There are some quibbles. The required disclaimer, repeated on occasion, that there will always be exceptions to any rule makes the advice woollier than it might be, I’m not sure there isn’t a bunch of “A=B because B=A” reasoning in the psychology, whose heavy Jungian reliance I’m not sure is entirely advisable, and for all that he claims that all standard structures are merely ways of breaking apart the root story, he tends to outline everything in terms of five acts (which is fine, just seems a touch inconsistent).

All told, though, this is an engaging and thorough dissection of story craft that’s far broader, and thus more helpful, than many other attempts I’ve read.

Three Uses Of The Knife (David Mamet)

A reference in Into The Woods led me to this, Mamet’s short essay(s) from 1998 on what makes good drama (which, pro tip, isn’t available as an ebook in the UK so if you’re a Brit you may have to, uh, trick stores into thinking you’re in the US or get an American friend to pass it along minus DRM).

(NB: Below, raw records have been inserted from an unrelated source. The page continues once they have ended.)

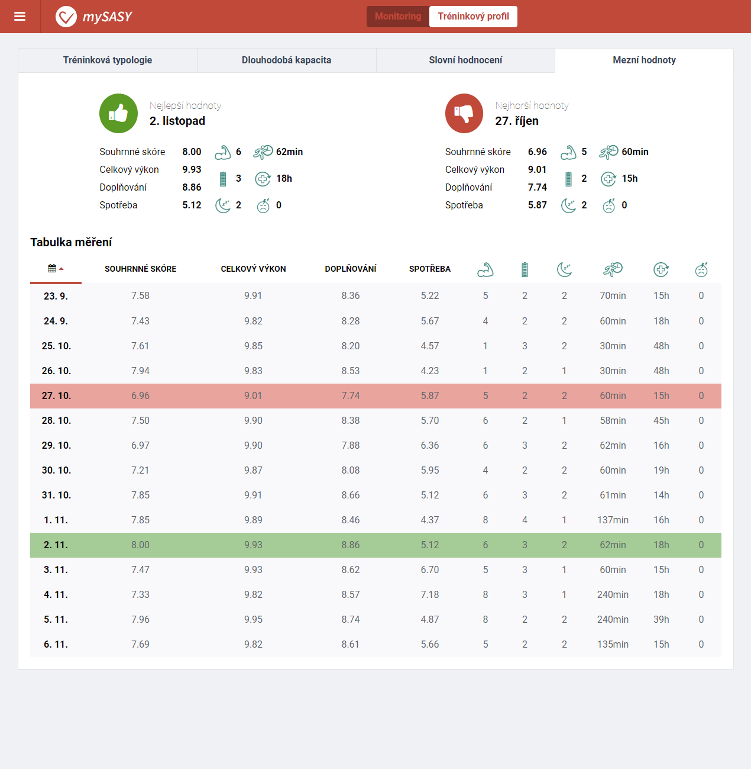Sort by muscle icon column header
The width and height of the screenshot is (751, 769).
[485, 269]
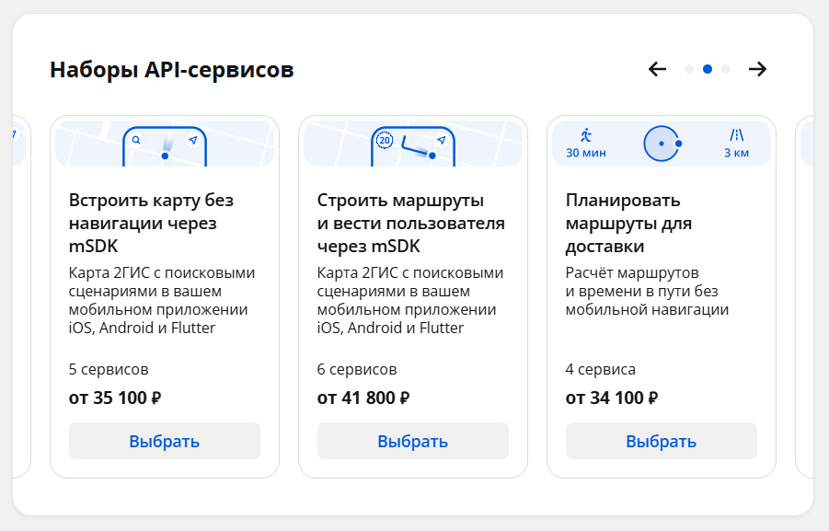Viewport: 829px width, 531px height.
Task: Click navigation arrow icon in first card illustration
Action: click(193, 140)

Mamet - it goes without saying - knows his stuff, and there’s some good material here. Not in terms of framing a story, but in terms of what drives audience interest in a scene or a character, and, again, the why of it (to the extent that some of Yorke’s book reads like a lengthening of what’s here).

It’s also wrapped up in a lot of politics (on which Mamet went on to write a separate book a couple of years ago) and railing against the rise of 700-channel TV culture (IIRC, likewise), and the somewhat scattershot structure means the whole thing reads like the recorded ramblings of your supremely talented but also deeply cranky playwright uncle after a couple of glasses of sherry.

That said, it’s worth reading. Not worth paying print prices for now - in hardcopy you’re looking at $20-30 for, ooh, probably 15k ish words, about half of which go for a long wander - but otherwise.